ASSIGNMENT: What is needed is an exact copy of the lines from the one containing "The width and height of the screenshot is (1440, 810)." through the last line of the records below, with no pictures.

** SUPPLIED DATA follows **

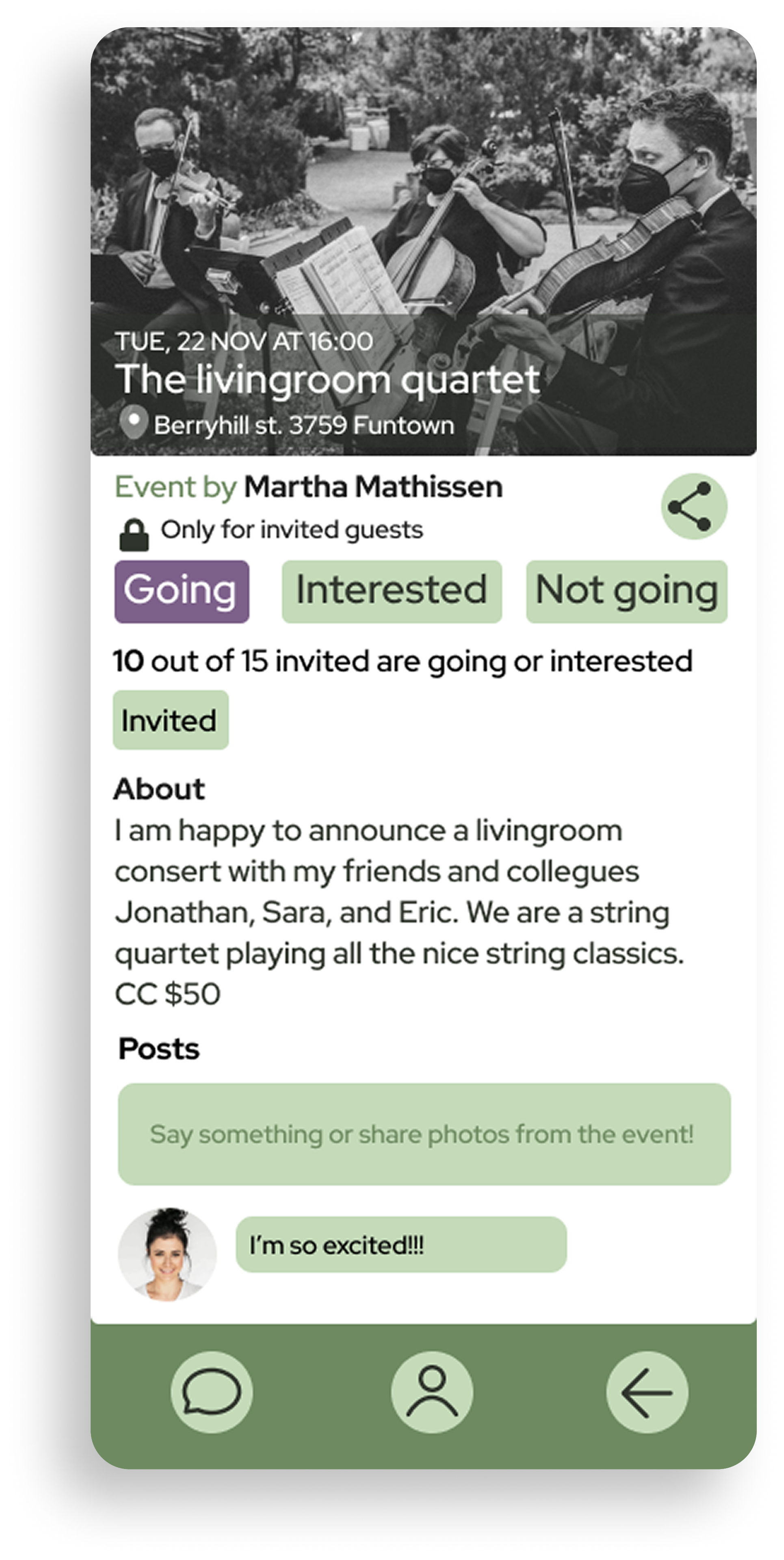Open the profile icon in bottom bar
The width and height of the screenshot is (784, 1560).
[x=432, y=1392]
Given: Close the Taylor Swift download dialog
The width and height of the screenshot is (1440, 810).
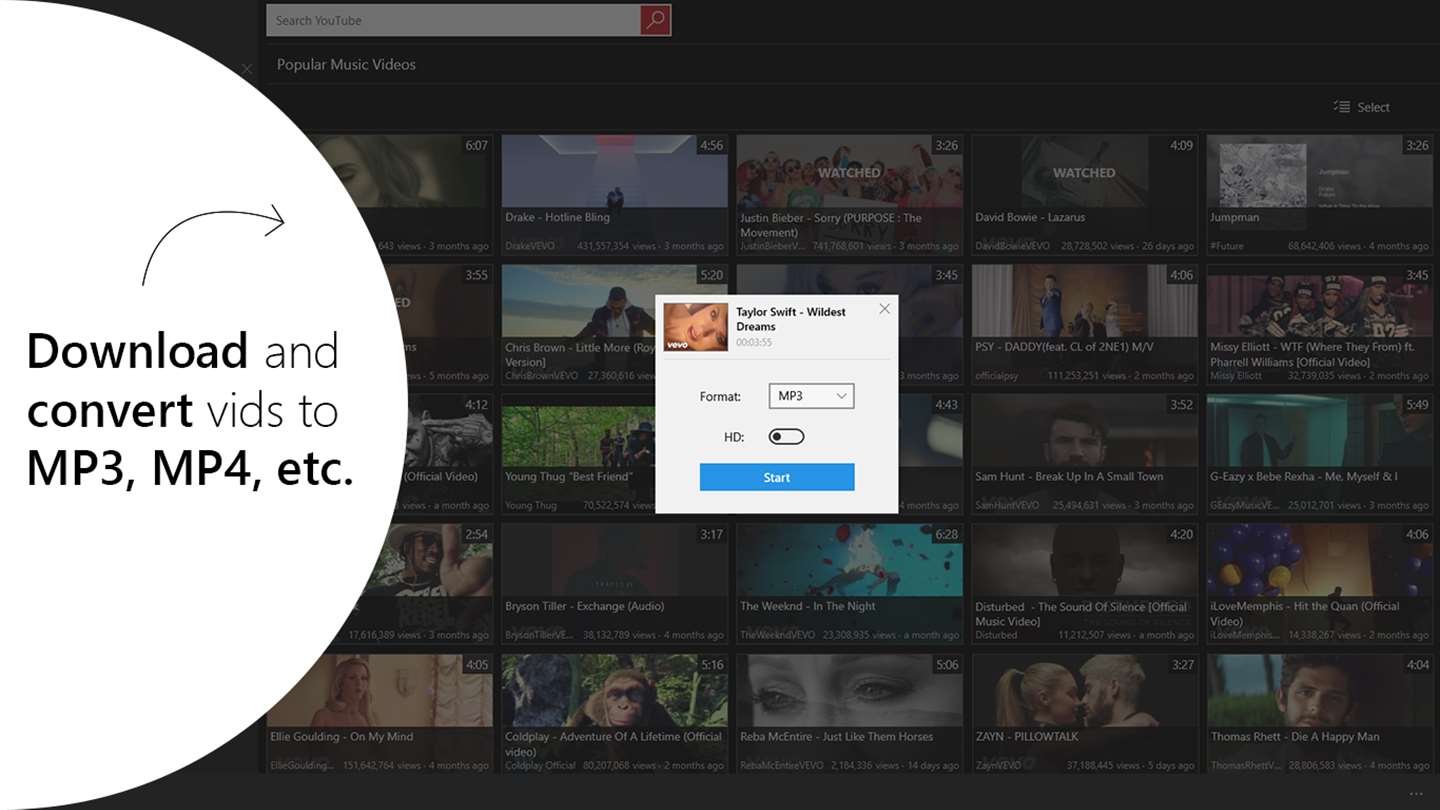Looking at the screenshot, I should click(884, 309).
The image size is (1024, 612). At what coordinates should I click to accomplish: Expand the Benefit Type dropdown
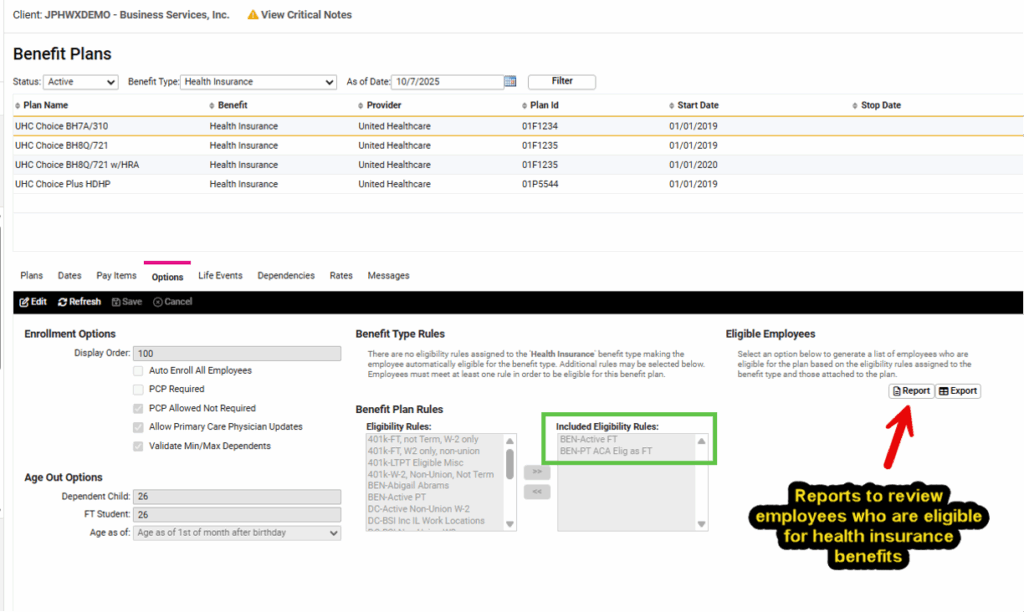258,82
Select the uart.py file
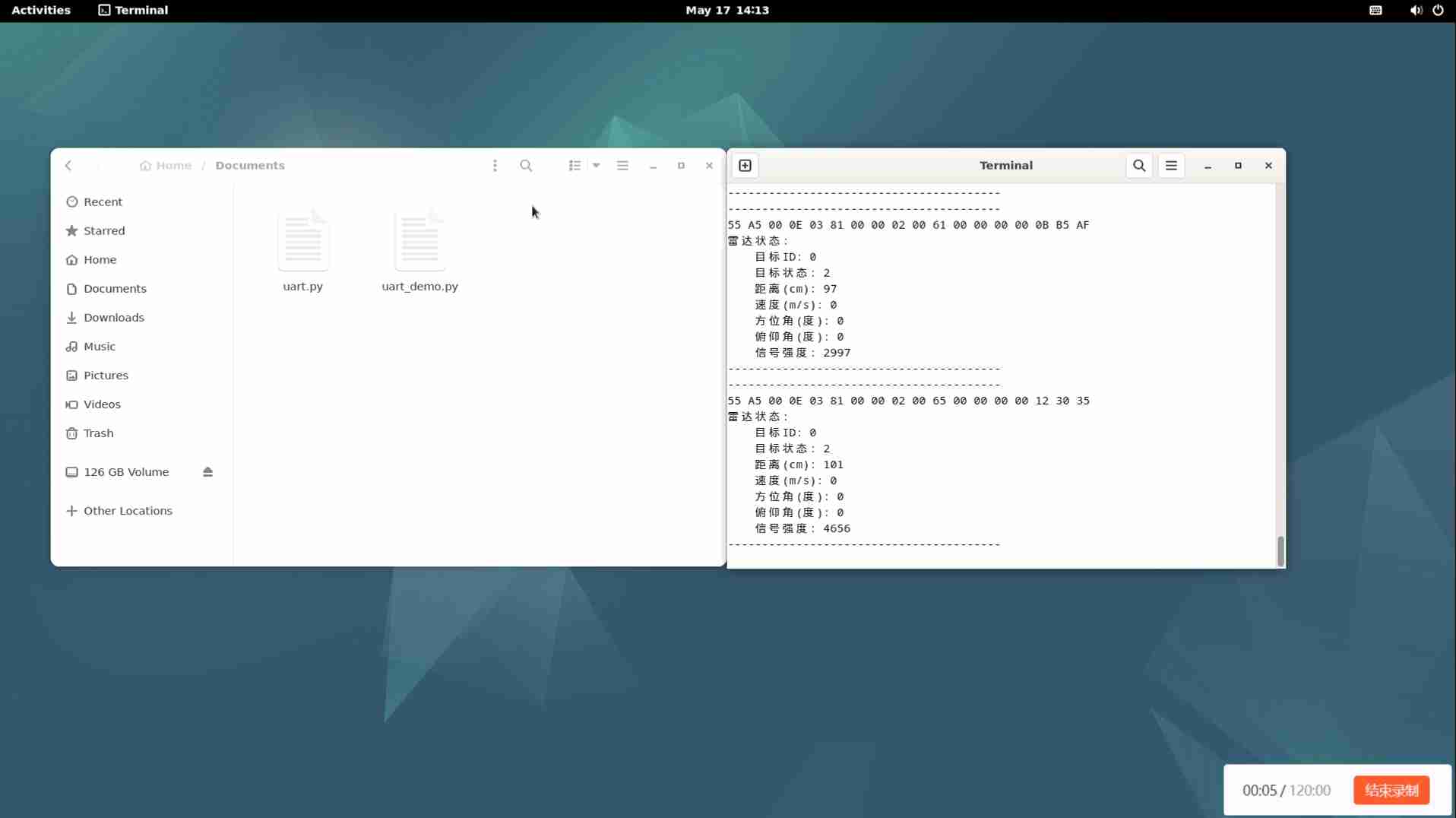The image size is (1456, 818). [x=302, y=251]
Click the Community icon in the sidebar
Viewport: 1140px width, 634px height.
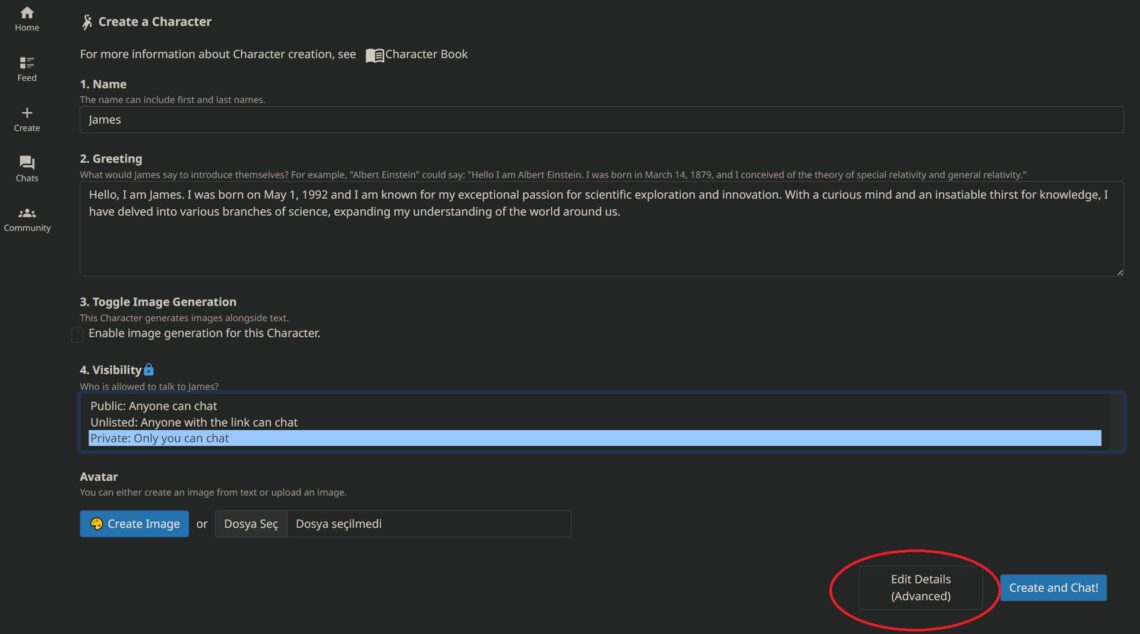click(x=26, y=213)
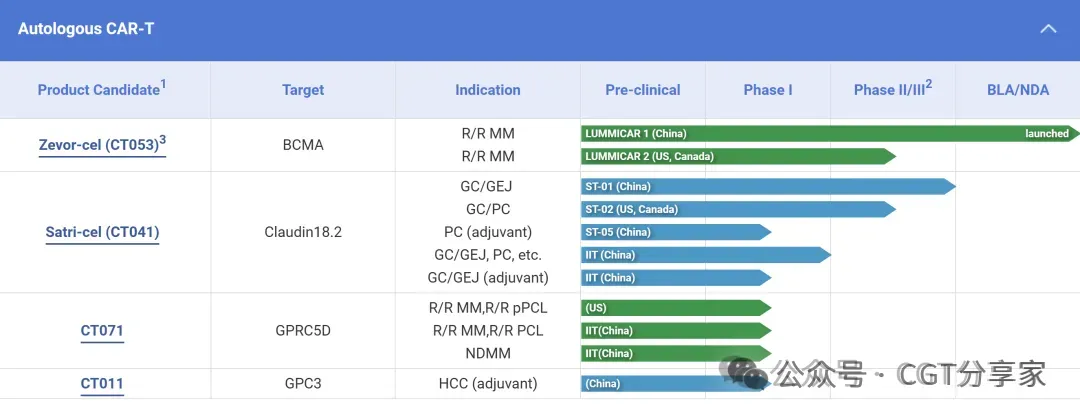Open the CT071 product candidate link
This screenshot has width=1080, height=417.
102,331
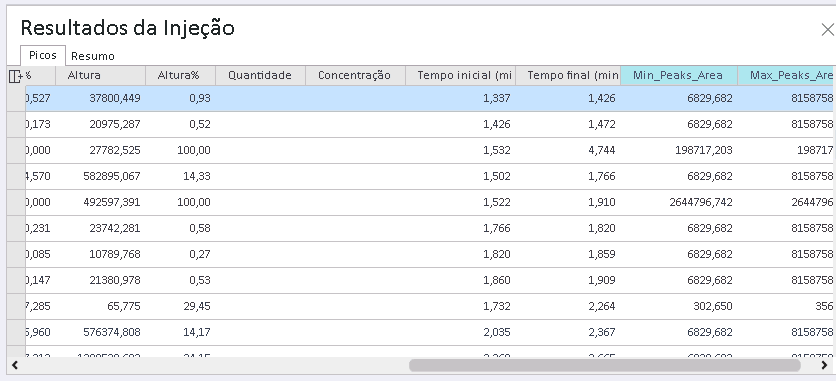Select the row with height 582895,067

click(421, 176)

** End of SUPPLIED DATA **

RESULT BELOW:
The width and height of the screenshot is (1440, 810).
Looking at the screenshot, I should click(884, 309).
The image size is (1024, 612). At what coordinates should I click to accomplish: Expand the Benefit Type dropdown
258,82
Select the uart.py file
The image size is (1456, 818). [x=302, y=251]
Click the Community icon in the sidebar
Viewport: 1140px width, 634px height.
click(x=26, y=213)
Open the CT071 product candidate link
This screenshot has width=1080, height=417.
102,331
Select the row with height 582895,067

click(421, 176)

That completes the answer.